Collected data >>
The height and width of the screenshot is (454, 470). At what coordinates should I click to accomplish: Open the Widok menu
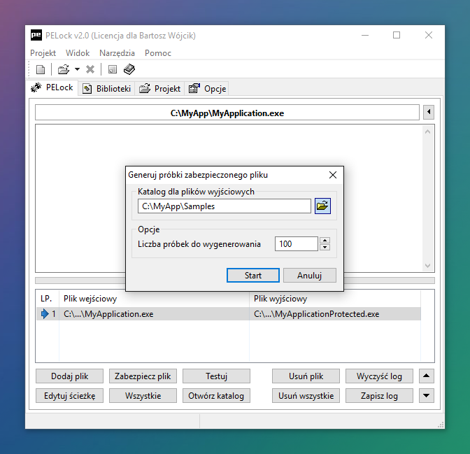click(78, 53)
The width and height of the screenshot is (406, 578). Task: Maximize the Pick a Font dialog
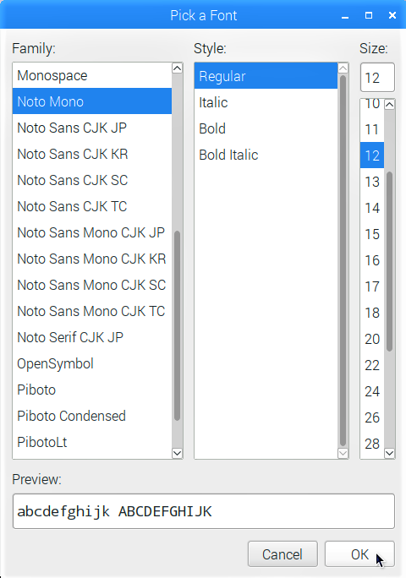pyautogui.click(x=368, y=15)
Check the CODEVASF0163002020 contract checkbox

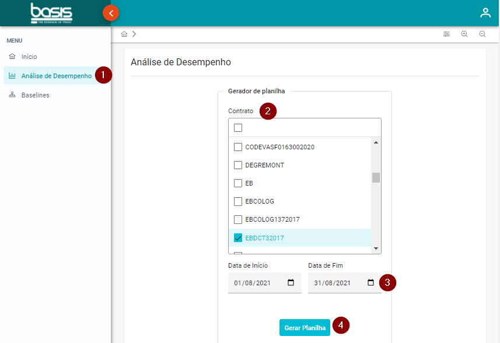click(x=238, y=147)
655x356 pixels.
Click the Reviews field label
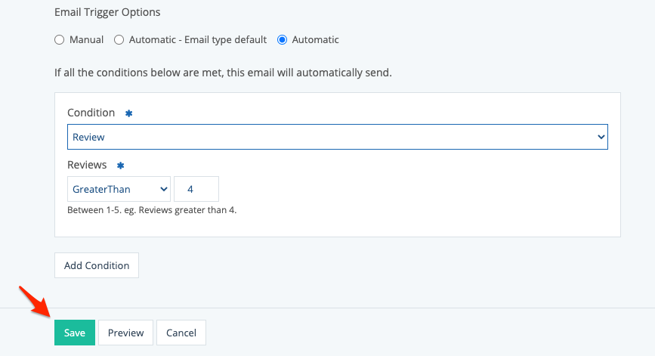tap(87, 165)
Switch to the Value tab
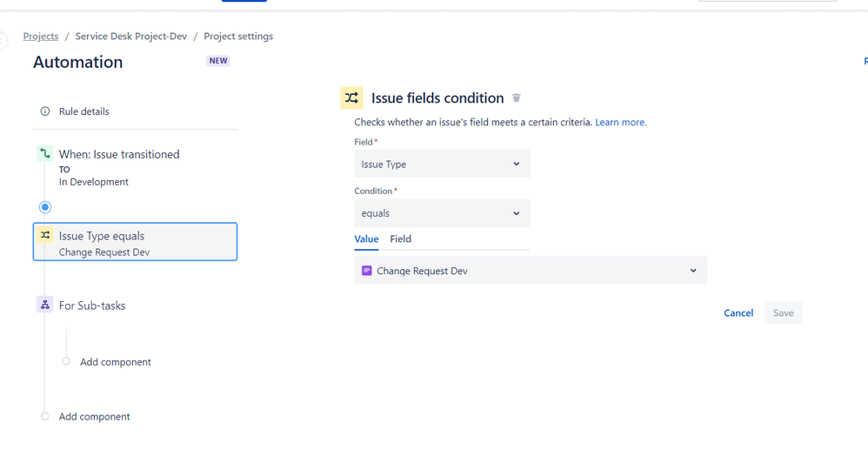The width and height of the screenshot is (868, 457). click(366, 239)
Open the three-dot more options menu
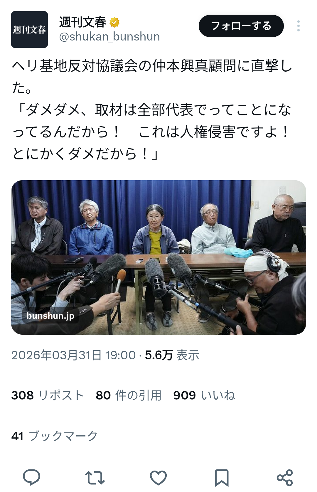 298,26
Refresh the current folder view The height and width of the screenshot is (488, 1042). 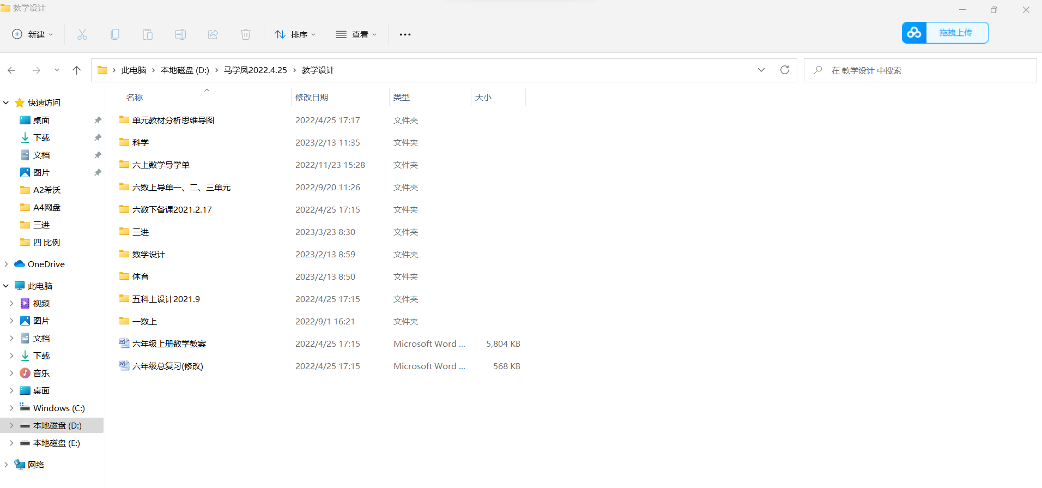[x=784, y=70]
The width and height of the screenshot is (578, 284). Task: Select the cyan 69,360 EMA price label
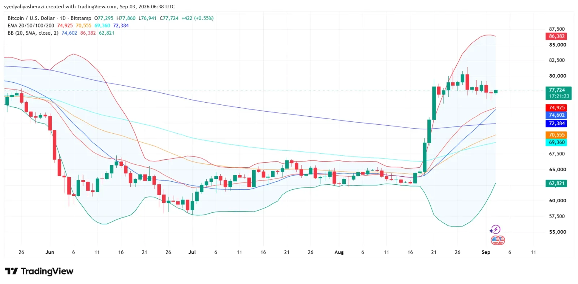556,142
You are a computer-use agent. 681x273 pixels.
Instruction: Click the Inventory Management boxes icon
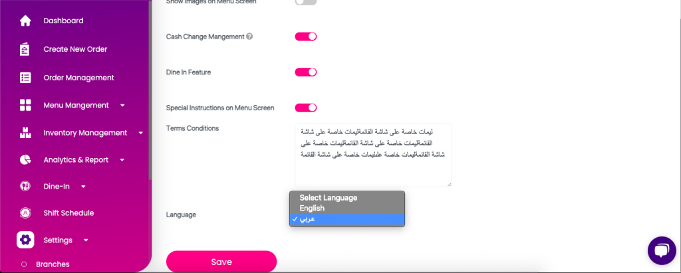pyautogui.click(x=25, y=133)
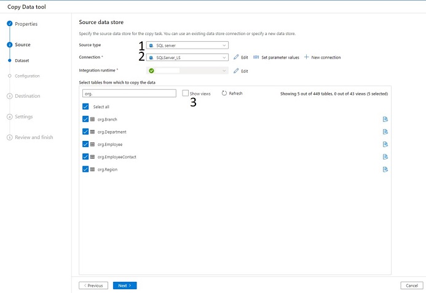Click the table filter search field
426x293 pixels.
128,94
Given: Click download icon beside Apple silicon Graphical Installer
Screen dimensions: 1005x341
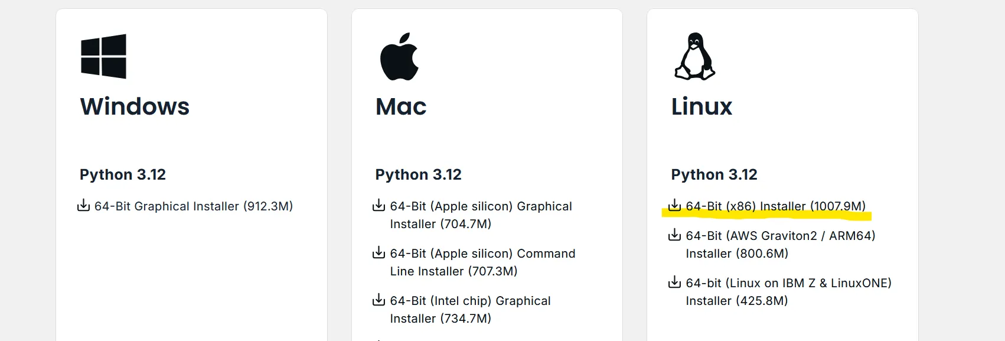Looking at the screenshot, I should (x=378, y=206).
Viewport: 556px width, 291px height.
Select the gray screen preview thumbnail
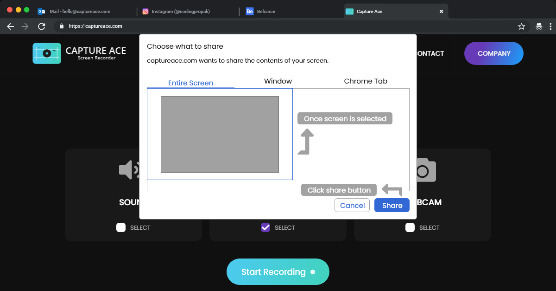pos(220,134)
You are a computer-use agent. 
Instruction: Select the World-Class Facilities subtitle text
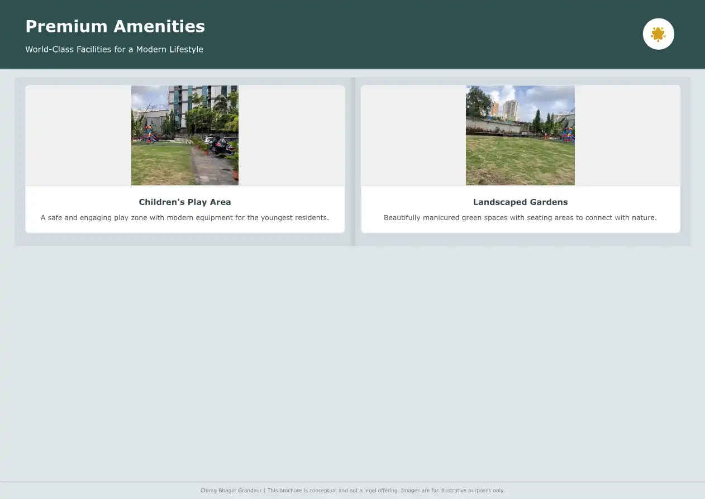pos(114,49)
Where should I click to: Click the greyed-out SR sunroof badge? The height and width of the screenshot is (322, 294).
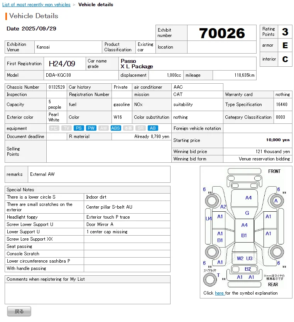pos(140,128)
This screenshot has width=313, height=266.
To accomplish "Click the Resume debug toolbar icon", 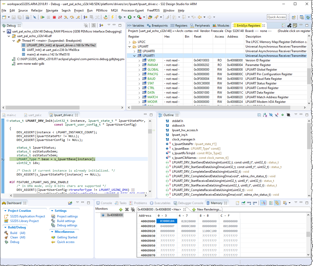I will pos(42,17).
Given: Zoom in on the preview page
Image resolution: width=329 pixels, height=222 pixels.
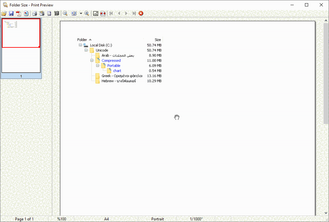Looking at the screenshot, I should pyautogui.click(x=87, y=13).
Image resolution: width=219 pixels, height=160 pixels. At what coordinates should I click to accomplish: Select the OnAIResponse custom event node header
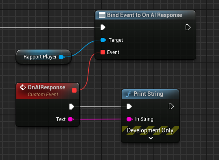(x=48, y=91)
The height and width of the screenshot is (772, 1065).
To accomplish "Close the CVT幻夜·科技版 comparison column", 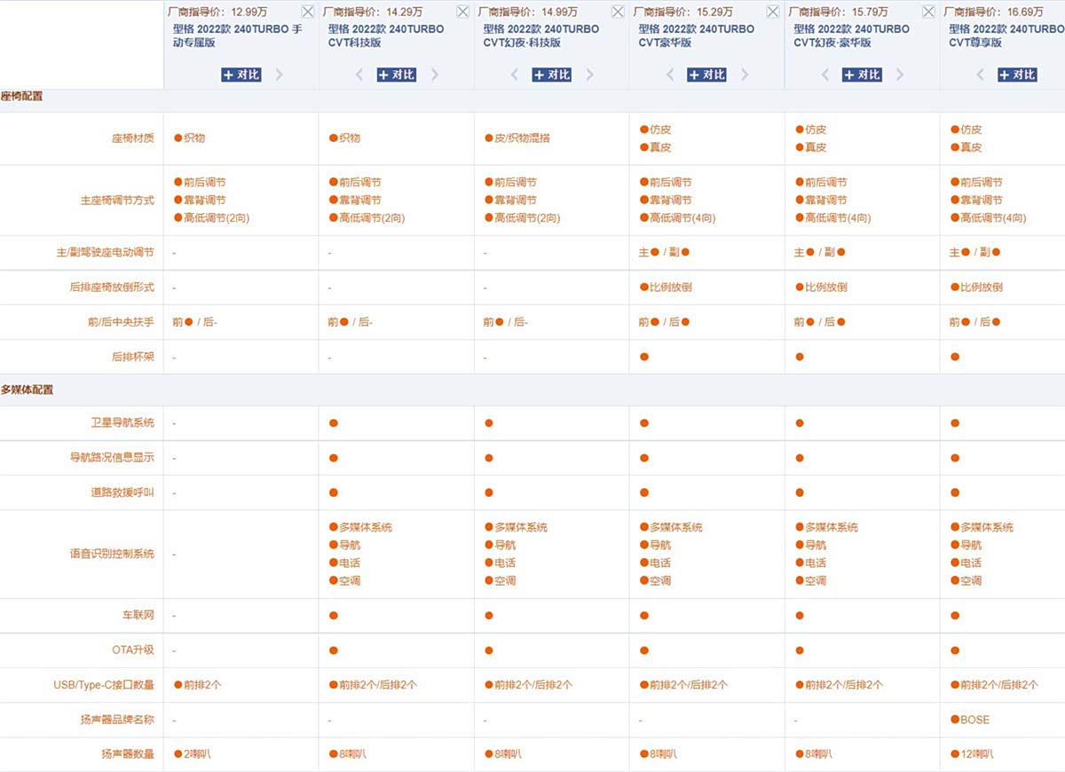I will click(618, 12).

Exercise directions >> Work through the records line by line and tally those with the word "computer". Report only the total.

Answer section >> 2